Looking through the currently available document, the closest I was able to determine if this function can now be executed if you use the scipy.stats.pearsonr module.
r2 = stats.pearsonr("pct", "rdiff", df)
When trying to make it work directly in the Pandas framework, an error occurred due to a violation of the basic requirements for the input signal:
TypeError: pearsonr() takes exactly 2 arguments (3 given)

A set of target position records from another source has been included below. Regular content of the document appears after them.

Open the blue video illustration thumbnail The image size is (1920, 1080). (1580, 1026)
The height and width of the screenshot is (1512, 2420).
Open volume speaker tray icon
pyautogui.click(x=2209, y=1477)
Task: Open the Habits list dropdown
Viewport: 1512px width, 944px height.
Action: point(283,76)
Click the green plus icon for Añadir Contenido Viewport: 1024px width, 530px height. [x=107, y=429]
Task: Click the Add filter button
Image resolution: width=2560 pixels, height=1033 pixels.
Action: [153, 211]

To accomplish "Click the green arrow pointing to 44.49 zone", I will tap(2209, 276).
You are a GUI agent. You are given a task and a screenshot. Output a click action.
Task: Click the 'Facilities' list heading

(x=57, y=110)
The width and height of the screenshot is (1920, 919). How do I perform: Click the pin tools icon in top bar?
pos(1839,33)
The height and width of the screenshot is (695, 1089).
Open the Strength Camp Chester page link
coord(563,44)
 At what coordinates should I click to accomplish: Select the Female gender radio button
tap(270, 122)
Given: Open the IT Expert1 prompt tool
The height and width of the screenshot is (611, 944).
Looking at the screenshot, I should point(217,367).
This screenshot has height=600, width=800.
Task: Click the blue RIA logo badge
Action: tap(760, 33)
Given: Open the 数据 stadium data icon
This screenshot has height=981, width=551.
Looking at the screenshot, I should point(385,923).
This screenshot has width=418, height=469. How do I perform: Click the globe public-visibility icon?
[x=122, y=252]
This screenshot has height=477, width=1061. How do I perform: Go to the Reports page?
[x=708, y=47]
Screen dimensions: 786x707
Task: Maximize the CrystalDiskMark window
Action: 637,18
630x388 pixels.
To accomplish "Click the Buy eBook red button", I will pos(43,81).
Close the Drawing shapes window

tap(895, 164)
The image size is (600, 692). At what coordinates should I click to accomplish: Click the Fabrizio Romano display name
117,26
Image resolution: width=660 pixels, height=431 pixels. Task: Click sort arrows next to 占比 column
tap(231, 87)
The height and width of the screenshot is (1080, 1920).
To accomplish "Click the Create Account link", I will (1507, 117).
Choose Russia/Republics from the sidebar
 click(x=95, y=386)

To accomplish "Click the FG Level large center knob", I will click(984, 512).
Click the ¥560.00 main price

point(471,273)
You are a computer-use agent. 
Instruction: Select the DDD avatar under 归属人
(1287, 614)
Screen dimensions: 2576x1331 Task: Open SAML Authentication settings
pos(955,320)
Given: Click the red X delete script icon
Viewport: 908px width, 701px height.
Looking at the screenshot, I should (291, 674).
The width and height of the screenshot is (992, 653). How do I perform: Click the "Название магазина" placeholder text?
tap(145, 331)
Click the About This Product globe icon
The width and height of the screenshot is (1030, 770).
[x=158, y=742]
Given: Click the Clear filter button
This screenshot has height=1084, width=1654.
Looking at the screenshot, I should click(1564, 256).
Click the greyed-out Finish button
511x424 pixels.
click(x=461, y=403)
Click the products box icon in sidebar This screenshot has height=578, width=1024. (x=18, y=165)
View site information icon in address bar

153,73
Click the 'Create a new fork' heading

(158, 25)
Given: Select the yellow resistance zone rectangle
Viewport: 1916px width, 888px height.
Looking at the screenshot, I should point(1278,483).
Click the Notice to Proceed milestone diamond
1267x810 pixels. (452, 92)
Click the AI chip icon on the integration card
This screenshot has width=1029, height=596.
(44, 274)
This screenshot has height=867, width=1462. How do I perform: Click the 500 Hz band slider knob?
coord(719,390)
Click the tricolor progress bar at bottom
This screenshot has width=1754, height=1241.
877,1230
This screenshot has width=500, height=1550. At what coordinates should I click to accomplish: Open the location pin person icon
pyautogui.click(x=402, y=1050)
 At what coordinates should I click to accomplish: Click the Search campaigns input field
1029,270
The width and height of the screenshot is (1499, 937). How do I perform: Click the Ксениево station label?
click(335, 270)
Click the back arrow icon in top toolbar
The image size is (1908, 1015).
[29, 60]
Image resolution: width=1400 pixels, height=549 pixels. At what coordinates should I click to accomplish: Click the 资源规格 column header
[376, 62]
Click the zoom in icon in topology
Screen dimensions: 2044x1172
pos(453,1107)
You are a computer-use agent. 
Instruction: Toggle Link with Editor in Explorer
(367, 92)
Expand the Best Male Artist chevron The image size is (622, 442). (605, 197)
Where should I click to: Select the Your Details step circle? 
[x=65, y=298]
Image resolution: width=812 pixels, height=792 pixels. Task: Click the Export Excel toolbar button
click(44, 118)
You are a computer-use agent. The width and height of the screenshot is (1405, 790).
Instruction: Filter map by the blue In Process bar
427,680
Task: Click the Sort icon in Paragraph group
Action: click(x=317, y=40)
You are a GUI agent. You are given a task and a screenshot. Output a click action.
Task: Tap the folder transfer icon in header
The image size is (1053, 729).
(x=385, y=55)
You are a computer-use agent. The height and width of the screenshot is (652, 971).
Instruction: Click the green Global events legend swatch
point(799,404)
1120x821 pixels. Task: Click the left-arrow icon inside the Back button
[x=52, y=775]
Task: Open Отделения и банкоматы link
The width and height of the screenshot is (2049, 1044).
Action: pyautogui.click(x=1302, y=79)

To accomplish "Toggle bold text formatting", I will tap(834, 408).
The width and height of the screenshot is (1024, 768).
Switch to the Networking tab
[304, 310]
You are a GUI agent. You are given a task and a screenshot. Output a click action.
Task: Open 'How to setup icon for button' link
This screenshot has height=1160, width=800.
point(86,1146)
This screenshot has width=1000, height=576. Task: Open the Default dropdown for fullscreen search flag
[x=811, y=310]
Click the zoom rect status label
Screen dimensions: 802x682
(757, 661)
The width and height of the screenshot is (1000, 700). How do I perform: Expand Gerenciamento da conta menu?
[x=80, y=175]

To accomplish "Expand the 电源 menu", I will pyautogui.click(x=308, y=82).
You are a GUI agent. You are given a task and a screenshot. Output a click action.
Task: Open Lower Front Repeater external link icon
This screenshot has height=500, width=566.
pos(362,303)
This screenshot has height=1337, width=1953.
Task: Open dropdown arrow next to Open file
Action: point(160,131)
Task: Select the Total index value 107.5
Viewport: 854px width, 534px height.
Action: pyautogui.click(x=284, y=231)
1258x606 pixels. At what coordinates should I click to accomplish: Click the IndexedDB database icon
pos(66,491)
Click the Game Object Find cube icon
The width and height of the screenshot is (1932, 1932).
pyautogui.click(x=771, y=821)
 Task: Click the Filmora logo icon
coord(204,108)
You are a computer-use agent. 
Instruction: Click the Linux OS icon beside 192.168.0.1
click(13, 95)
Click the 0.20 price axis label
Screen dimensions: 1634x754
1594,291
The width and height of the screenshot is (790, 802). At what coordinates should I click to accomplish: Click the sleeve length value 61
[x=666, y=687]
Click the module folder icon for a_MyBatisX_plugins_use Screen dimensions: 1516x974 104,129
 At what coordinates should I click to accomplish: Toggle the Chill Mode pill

I managed to find another Pandas Seaborn user who obviously solved it: https://github.com/scipy/scipy/blob/v0.14.0/scipy/stats/stats.py#L2392
sns.regplot("rdiff", "pct", df, corr_func=stats.pearsonr);
But, unfortunately, I was not able to get this to work, because, apparently, the author created his own "corr_func", or there is an undocumented method for passing arguments Seaborn, available using a more manual method:
# x and y should have same length. x = np.asarray(x) y = np.asarray(y) n = len(x) mx = x.mean() my = y.mean() xm, ym = x-mx, y-my r_num = np.add.reduce(xm * ym) r_den = np.sqrt(ss(xm) * ss(ym)) r = r_num / r_den # Presumably, if abs(r) > 1, then it is only some small artifact of floating # point arithmetic. r = max(min(r, 1.0), -1.0) df = n-2 if abs(r) == 1.0: prob = 0.0 else: t_squared = r*r * (df / ((1.0 - r) * (1.0 + r))) prob = betai(0.5*df, 0.5, df / (df + t_squared)) return r, prob
We hope that this will help move this initial request towards an interim solution, since it really needs a utility to add regression statistics to the Seaborn package as a substitute for what can be easily obtained from MS-Excel or the Matplotlib line plan.